PROVIDED ENTRIES
——

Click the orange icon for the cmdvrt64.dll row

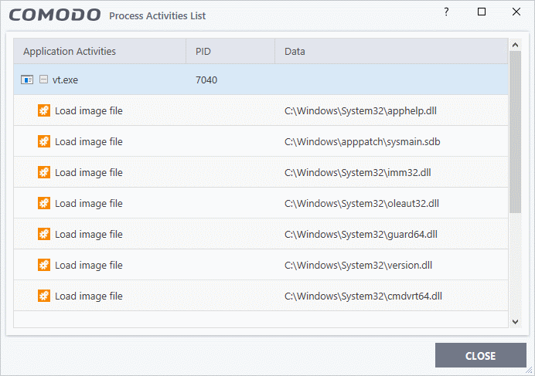click(x=44, y=296)
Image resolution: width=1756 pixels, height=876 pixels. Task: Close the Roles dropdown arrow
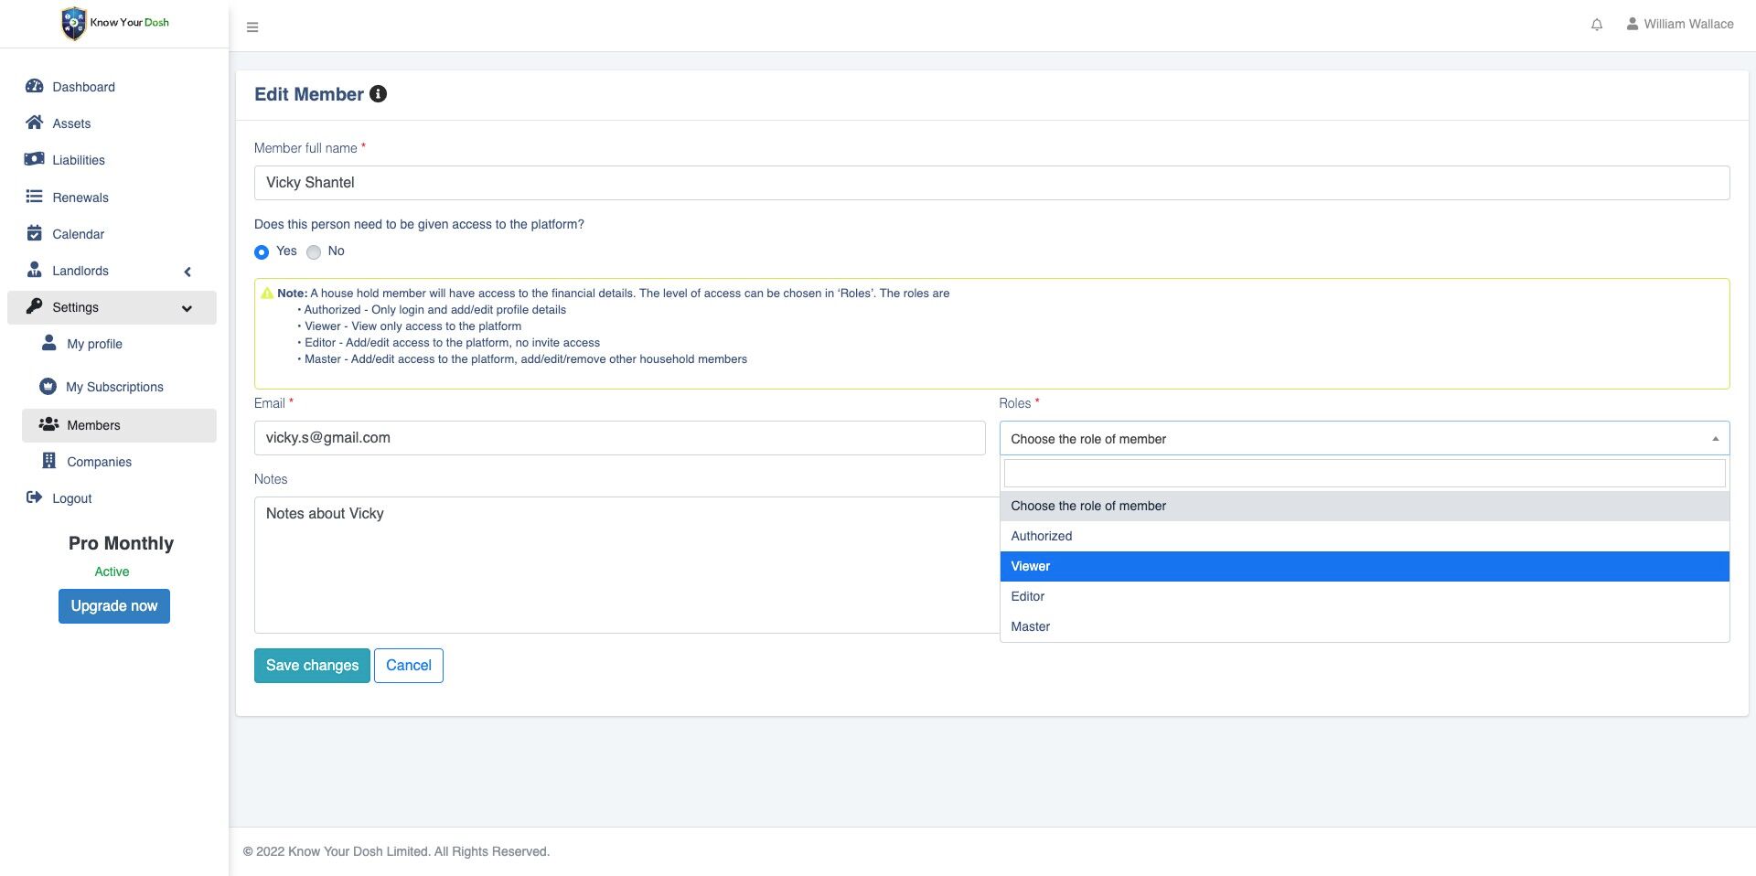(x=1715, y=439)
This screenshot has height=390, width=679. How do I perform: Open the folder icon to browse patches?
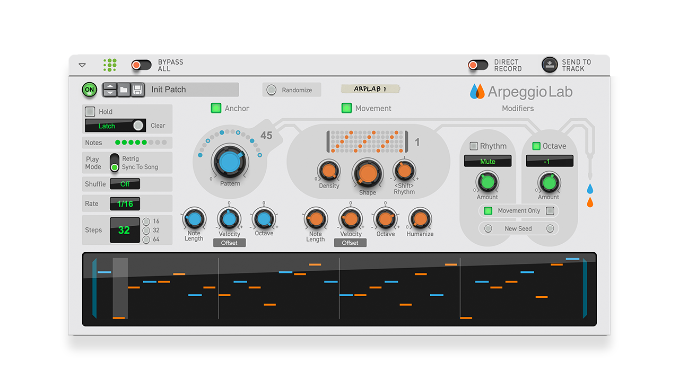click(x=124, y=90)
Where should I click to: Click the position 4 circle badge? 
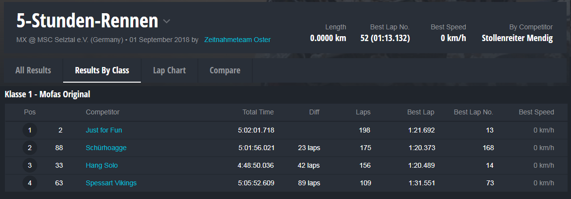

——

DIRECTIONS
Switch every "icon" in the records above to "button", keeping every other word unchanged, and leave out the pictures.

EXERCISE OUTPUT
Click the orange button for the cmdvrt64.dll row

click(x=44, y=296)
Image resolution: width=1756 pixels, height=876 pixels. Task: Close the Roles dropdown arrow
(x=1715, y=439)
This screenshot has height=390, width=679. How do I perform: Open the folder button to browse patches?
click(x=124, y=90)
Where should I click to: Click the position 4 circle badge? 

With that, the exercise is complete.